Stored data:
= = = = =
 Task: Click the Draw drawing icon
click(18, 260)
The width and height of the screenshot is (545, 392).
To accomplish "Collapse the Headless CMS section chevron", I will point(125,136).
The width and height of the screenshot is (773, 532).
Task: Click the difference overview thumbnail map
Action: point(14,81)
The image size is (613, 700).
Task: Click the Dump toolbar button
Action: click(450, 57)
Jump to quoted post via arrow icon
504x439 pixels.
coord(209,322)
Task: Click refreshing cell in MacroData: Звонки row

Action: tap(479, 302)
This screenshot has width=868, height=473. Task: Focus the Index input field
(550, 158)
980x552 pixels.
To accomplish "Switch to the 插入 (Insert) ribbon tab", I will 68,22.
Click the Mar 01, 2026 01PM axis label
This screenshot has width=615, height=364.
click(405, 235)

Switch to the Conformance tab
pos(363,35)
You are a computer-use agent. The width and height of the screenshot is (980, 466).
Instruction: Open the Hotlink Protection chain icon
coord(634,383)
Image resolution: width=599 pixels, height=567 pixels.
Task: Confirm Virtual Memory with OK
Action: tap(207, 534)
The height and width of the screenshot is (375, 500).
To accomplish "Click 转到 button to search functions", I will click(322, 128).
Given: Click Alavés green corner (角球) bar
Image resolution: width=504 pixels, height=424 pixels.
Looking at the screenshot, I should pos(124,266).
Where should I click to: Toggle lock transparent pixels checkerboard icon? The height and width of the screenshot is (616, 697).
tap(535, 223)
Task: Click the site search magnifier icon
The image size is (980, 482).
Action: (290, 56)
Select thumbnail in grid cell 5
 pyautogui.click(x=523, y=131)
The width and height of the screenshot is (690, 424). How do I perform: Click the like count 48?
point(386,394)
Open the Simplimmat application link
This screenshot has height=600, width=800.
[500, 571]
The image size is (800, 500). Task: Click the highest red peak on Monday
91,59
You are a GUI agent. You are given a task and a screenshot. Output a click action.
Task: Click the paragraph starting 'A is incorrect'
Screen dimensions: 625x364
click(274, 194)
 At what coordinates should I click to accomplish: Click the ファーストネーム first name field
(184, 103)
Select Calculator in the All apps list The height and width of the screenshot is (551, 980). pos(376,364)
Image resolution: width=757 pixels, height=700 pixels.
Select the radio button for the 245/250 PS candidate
= = = = =
> **What you will do**
Starting at the line that contains "The height and width of the screenshot is (375, 500).", transcribe every line through the last line of the entries above, exactly, and nothing else.

> **Answer space**
The height and width of the screenshot is (375, 500).
To accomplish "Click 转到 button to search functions", I will click(322, 128).
Given: Click Alavés green corner (角球) bar
Image resolution: width=504 pixels, height=424 pixels.
Looking at the screenshot, I should pos(124,266).
Where should I click to: Toggle lock transparent pixels checkerboard icon? The height and width of the screenshot is (616, 697).
tap(535, 223)
Task: Click the site search magnifier icon
The image size is (980, 482).
Action: (290, 56)
Select thumbnail in grid cell 5
 pyautogui.click(x=523, y=131)
The width and height of the screenshot is (690, 424). How do I perform: Click the like count 48?
point(386,394)
Open the Simplimmat application link
This screenshot has height=600, width=800.
[500, 571]
The image size is (800, 500). Task: Click the highest red peak on Monday
91,59
You are a GUI agent. You are given a task and a screenshot. Output a click action.
Task: Click the paragraph starting 'A is incorrect'
Screen dimensions: 625x364
click(274, 194)
 At what coordinates should I click to accomplish: Click the ファーストネーム first name field
(184, 103)
Select Calculator in the All apps list The height and width of the screenshot is (551, 980). pos(376,364)
Image resolution: width=757 pixels, height=700 pixels.
Select the radio button for the 245/250 PS candidate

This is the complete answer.